TASK REQUIREMENTS: Every line of the records that holds the word "arrow" should be copied out.

DATA RECORDS:
———

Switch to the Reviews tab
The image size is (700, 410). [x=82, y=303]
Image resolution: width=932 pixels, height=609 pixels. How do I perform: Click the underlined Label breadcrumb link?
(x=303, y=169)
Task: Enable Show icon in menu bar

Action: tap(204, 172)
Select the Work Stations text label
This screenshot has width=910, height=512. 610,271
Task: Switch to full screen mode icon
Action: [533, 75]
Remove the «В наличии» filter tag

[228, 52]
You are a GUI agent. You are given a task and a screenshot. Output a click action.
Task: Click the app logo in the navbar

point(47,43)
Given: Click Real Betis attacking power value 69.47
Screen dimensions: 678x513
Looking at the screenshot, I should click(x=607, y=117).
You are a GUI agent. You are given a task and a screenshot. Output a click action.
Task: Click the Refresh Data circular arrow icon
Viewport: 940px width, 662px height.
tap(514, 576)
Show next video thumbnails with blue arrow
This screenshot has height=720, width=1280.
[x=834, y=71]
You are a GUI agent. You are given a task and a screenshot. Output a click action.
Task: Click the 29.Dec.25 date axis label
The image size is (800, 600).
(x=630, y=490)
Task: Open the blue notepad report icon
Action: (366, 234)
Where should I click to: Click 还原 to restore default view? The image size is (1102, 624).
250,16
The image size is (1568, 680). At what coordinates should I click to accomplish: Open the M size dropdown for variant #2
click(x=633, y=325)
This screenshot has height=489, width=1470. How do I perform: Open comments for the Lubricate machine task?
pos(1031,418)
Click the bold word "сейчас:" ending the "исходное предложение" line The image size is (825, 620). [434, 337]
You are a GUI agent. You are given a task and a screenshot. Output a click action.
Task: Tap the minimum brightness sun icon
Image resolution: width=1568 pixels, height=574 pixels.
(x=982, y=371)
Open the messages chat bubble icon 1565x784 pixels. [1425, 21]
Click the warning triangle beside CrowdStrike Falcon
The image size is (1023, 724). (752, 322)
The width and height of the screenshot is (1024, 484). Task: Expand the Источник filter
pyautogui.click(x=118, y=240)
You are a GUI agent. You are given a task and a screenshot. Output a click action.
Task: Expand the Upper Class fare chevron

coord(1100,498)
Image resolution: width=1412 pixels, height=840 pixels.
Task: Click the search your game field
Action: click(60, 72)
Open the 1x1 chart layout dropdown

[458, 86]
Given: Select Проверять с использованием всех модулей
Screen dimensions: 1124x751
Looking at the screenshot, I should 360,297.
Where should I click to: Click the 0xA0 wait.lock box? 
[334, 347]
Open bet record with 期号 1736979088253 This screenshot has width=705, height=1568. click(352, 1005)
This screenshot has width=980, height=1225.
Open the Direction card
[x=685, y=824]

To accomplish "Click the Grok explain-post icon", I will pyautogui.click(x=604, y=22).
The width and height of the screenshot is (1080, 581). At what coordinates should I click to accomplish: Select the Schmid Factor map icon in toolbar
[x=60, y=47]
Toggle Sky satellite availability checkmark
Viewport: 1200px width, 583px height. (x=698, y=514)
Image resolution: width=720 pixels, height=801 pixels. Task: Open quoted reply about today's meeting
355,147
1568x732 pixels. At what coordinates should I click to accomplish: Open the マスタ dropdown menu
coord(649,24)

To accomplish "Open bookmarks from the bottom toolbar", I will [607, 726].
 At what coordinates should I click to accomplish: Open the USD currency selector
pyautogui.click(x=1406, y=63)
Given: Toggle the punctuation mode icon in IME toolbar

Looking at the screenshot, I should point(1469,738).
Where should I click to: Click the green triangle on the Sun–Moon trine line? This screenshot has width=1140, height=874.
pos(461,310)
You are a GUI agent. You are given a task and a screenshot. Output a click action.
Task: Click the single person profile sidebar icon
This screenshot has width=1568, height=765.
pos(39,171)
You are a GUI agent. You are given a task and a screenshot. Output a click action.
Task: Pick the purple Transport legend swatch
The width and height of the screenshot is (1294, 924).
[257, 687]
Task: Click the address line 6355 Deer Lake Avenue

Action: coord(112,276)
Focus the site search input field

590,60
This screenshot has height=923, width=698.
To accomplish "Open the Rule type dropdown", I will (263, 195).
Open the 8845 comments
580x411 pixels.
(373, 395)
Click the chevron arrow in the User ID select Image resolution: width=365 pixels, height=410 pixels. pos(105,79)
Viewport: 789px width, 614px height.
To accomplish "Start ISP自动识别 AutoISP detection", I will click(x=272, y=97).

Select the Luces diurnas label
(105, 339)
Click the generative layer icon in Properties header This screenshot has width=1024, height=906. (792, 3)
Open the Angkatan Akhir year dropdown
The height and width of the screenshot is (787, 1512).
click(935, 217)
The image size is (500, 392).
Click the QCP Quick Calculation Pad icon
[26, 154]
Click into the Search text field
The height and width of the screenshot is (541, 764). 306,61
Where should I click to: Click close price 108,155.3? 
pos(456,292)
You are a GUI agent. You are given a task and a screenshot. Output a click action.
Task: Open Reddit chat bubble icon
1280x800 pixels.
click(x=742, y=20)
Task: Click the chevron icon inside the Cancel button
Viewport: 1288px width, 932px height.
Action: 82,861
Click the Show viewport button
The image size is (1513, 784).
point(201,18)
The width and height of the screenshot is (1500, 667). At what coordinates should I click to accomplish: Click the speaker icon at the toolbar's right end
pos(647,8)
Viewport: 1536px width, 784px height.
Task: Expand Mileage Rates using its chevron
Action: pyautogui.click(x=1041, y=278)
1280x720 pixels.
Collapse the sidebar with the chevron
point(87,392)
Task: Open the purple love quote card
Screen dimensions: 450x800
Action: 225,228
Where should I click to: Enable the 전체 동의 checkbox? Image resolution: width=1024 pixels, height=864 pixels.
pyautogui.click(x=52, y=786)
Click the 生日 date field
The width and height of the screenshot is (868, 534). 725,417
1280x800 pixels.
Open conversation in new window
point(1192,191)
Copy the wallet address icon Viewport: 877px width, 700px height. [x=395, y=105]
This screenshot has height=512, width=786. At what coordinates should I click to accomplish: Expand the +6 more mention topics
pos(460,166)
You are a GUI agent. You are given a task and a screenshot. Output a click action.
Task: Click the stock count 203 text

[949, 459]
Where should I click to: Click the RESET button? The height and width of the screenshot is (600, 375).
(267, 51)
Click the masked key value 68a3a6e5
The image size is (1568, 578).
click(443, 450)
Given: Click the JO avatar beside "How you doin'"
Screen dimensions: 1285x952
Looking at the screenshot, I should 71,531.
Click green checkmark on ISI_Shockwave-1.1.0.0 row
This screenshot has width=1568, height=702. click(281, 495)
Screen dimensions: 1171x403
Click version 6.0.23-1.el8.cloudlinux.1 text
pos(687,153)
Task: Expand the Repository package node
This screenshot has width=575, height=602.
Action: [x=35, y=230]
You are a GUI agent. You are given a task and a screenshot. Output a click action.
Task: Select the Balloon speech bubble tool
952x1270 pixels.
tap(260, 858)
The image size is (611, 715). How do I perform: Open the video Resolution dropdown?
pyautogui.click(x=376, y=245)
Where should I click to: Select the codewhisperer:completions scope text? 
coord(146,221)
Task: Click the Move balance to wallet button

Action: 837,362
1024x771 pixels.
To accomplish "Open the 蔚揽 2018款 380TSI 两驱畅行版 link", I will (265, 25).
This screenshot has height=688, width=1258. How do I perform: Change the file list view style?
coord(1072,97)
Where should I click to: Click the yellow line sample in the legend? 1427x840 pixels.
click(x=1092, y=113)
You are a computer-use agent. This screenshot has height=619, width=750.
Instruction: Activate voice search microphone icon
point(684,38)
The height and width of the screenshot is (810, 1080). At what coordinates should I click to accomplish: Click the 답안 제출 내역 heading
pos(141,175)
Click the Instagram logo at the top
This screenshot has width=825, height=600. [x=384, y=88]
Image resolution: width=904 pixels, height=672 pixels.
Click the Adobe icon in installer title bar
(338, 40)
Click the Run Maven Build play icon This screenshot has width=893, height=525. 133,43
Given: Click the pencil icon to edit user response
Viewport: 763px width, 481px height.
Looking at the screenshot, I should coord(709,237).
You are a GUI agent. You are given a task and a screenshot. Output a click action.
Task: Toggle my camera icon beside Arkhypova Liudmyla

———

RESULT OF THIS TASK:
Task: Click the Refresh Data circular arrow icon
Show next video thumbnails with blue arrow
Click the chevron arrow in the User ID select Image resolution: width=365 pixels, height=410 pixels. pos(105,79)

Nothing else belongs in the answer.